Traingelo hat geschrieben:bei Rüstungen habe ich da noch etwas mehr Verständnis, weil deren authentische Anfertigung um einiges komplizierter ist - vor allem wenn sie in grossen Massen gebraucht werden - nerven tut es natürlich den Kenner trotzdem.


Ich nicht. Weil man bei http://www.gdfb.co.uk/ für bescheuert wenig Geld bessere bekommt. Das ist zwar nicht für Reenactoren tauglich, aber immerhin wäre es dann a) nicht heillos zu gross und b) wenigstens zeitlich ungefähr richtig.

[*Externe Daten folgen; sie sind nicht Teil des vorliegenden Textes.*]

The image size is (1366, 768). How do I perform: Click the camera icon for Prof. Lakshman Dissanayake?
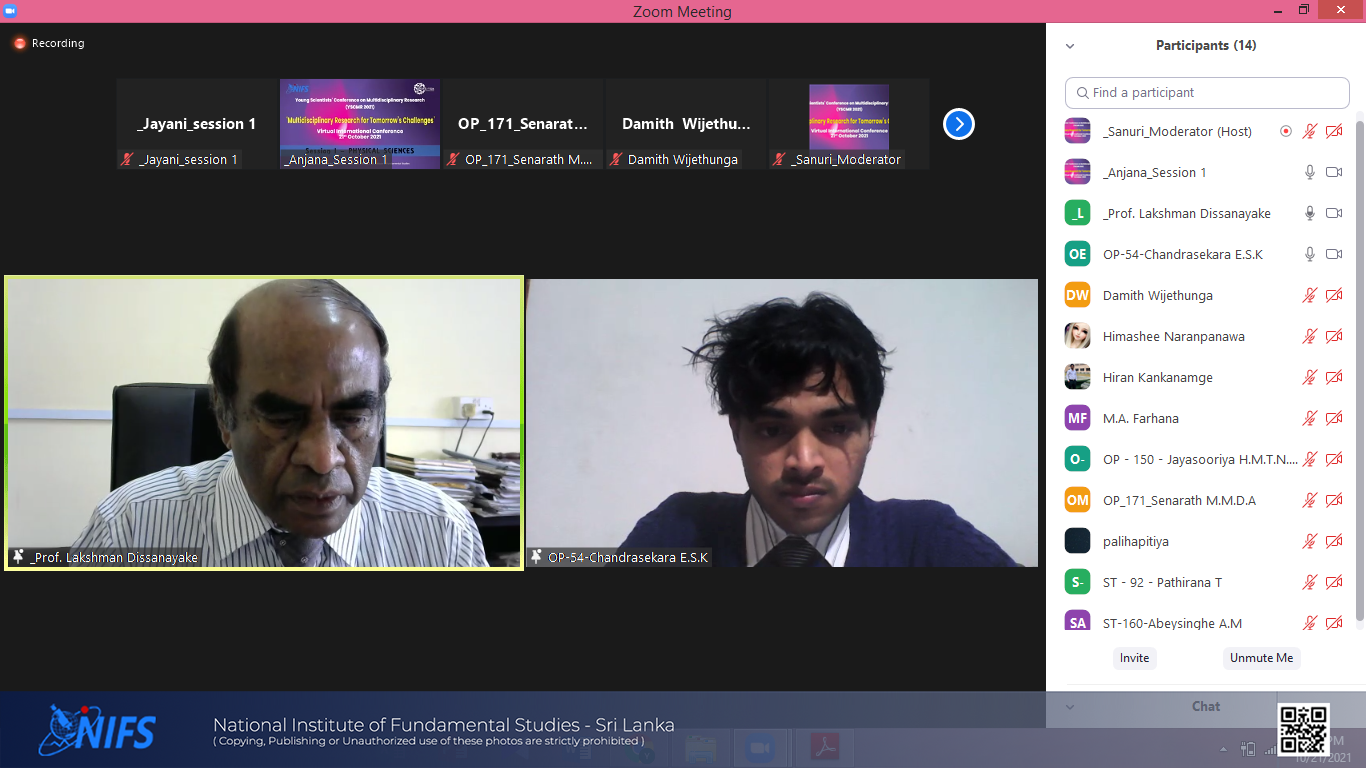point(1333,213)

Und gerade in Docus sieht man oft nur wenige Rüstungen, die dafür dann heillos daneben. Gilt im übrigen auch für die Kleidung. Ausser wenn die Filmer wieder mal Reenactoren einstellen; dann klappts mit dem historisch.


Den "alten" Waterloo hab ich auch gesehen; die Schlachtszenen sind toll, aber man wird elend lange damit gemartert Napoleons Martyrium (Magengeschwür oder sowas) beizuwohnen. Und ausserdem sieht Napoleon nur entfernt aus wie Napoleon, und Wellesley überhaupt nicht wie Wellesley. Und die KGL Light Batallions die eigentlich La Haye Sainte verteidigen müssten wurden durch Rotröcke ersetzt.